Thousands of students in 43 public school districts and 39 state-approved special education programs, private or charter schools will be getting weekly COVID tests as part of the new state program.

The program, a joint partnership between the Department of Public Health and the state Department of Education, is being called Project COVID DeteCT. The number of students who signed up was still a moving target Friday, but it’s expected to be in the thousands. 

The program will offer free COVID testing to all students attending public school in grades K-6, as well as unvaccinated students in grades 7-12 in some of the largest school districts including Bridgeport, Danbury, Hartford, New Britain, New Haven, Norwalk, Stamford, or Waterbury.

The Department of Public Health says screening can help keep schools open and prevent the spread of COVID-19. 

Parents had until the end of this week to consent to the testing, which involves a lower nasal swab, not a “brain tickler.”

“Testing will only be completed on unvaccinated students whose parents/guardians have signed and submitted the Parent Consent Form,” according to state officials. “Once signed, the consent form will cover testing throughout the year.”

The program doesn’t ask for insurance information and the testing will be conducted through Quest. 

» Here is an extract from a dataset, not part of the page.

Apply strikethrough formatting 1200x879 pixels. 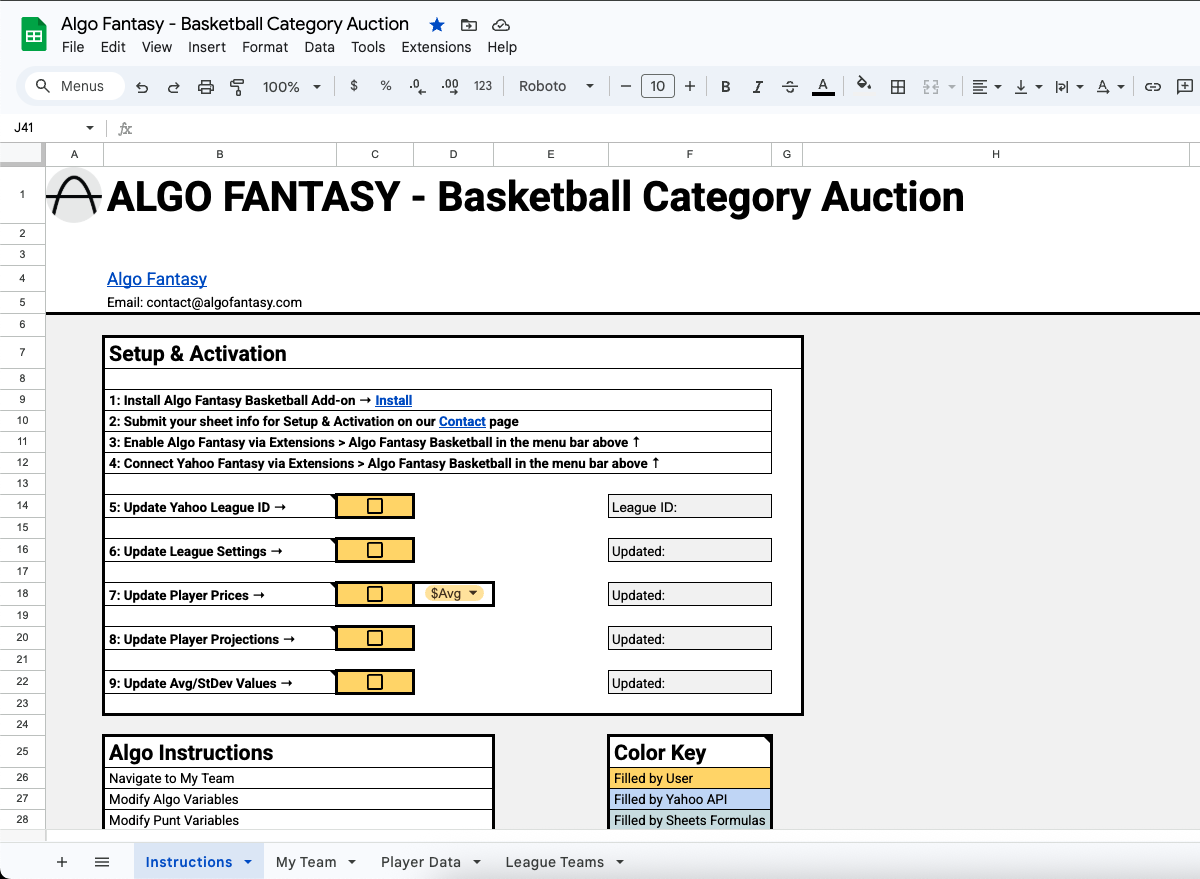tap(789, 86)
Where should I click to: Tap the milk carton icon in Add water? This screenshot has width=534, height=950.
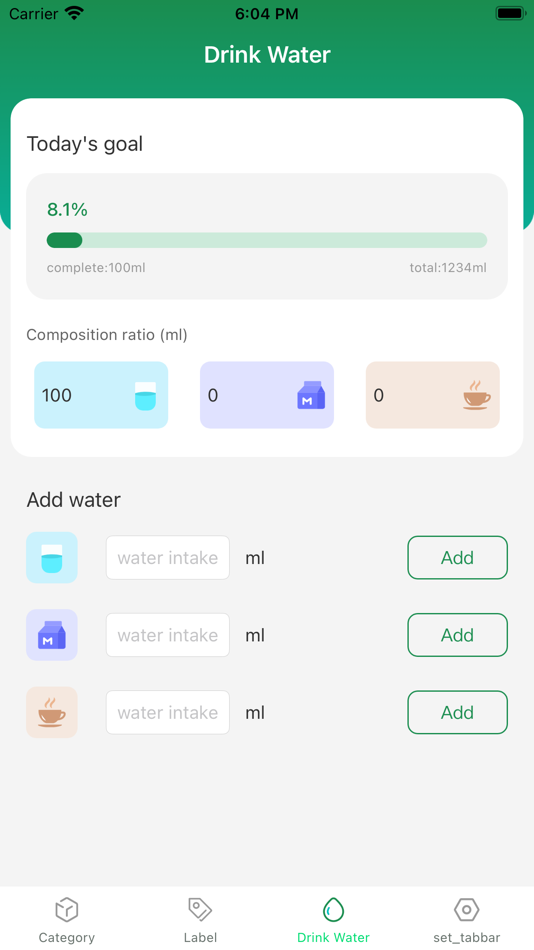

According to information sent home to parents “this information will be shared only for public health purposes, which may include notifying close contacts of your child if they have been exposed to COVID-19, and taking other steps to prevent the further spread of COVID-19 in your school community. Sharing information about your child will only be done in accordance with applicable laws and city policies protecting student privacy and the security of your child’s data.”